Even if your cat’s prey drive is dormant, she is still a cat and is hardwired to seek, hunt, and pounce. Start slow by dangling an interactive toy (something with a play mouse or a feather at the end of a fishing pole works). If she bats at the toy, it’s a start, and you can move gradually from there.
Your cat obviously enjoys food (that’s why you’re in this mess in the first place). So, you might want to look into the NoBowl Feeding System, which encourages your cat to “hunt” for food.
As important as what a cat eats is how a cat eats. NoBowl objects are like little mice, which kibble is deposited into. The objects consists of a soft outer skin to simulate prey and a food-safe, BPA-free plastic inner container, which holds 1/5 of the cat’s daily ration. There are two holes on the back of each NoBowl™ object or “mouse.” When the cat rolls and plays with the NoBowl “mouse,” food is dispensed.

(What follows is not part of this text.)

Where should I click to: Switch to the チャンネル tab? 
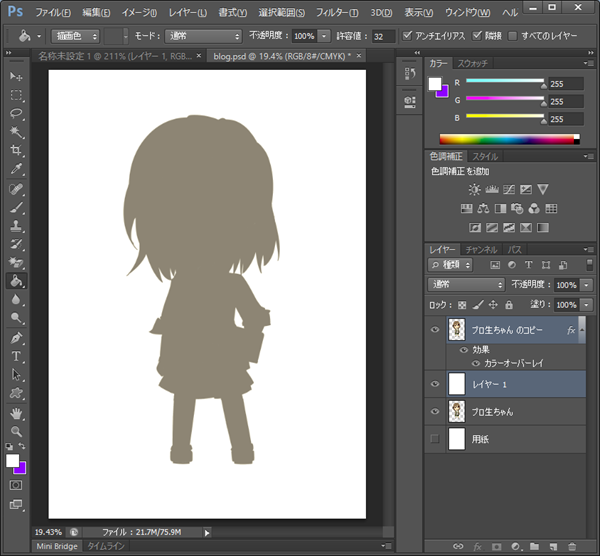point(481,249)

The idea is to split a meal between the five NoBowls, and hide them (beginning by hiding them in easy places for the cats to find and gradually increase the level of difficulty as needed). Cats learn to “hunt” indoors by searching for, finding, pouncing on, and manipulating each NoBowl to dispense the small meal. Feeding the cat three times daily is better than twice a day, and four times is even better. Cats naturally eat several times daily in small portions. And, there’s more exercise involved with more frequent feedings.
Remember, you can train a cat to come when called (well, most of the time). It’s fun, and a great calorie buster. Begin with your cat near the refrigerator with a special treat in your hand. Your cat can see and smell the treat, and she’s only steps away, so, of course, she’ll come when you call. Repeat this several times, and slowly move farther and farther away before calling. About two weeks in, instead of offering a treat each time, sometimes offer a treat and sometimes a piece of ordinary kibble and sometimes provide praise. Eventually, you’ll be able to call Stella from another part of the house and she’ll scamper to see you.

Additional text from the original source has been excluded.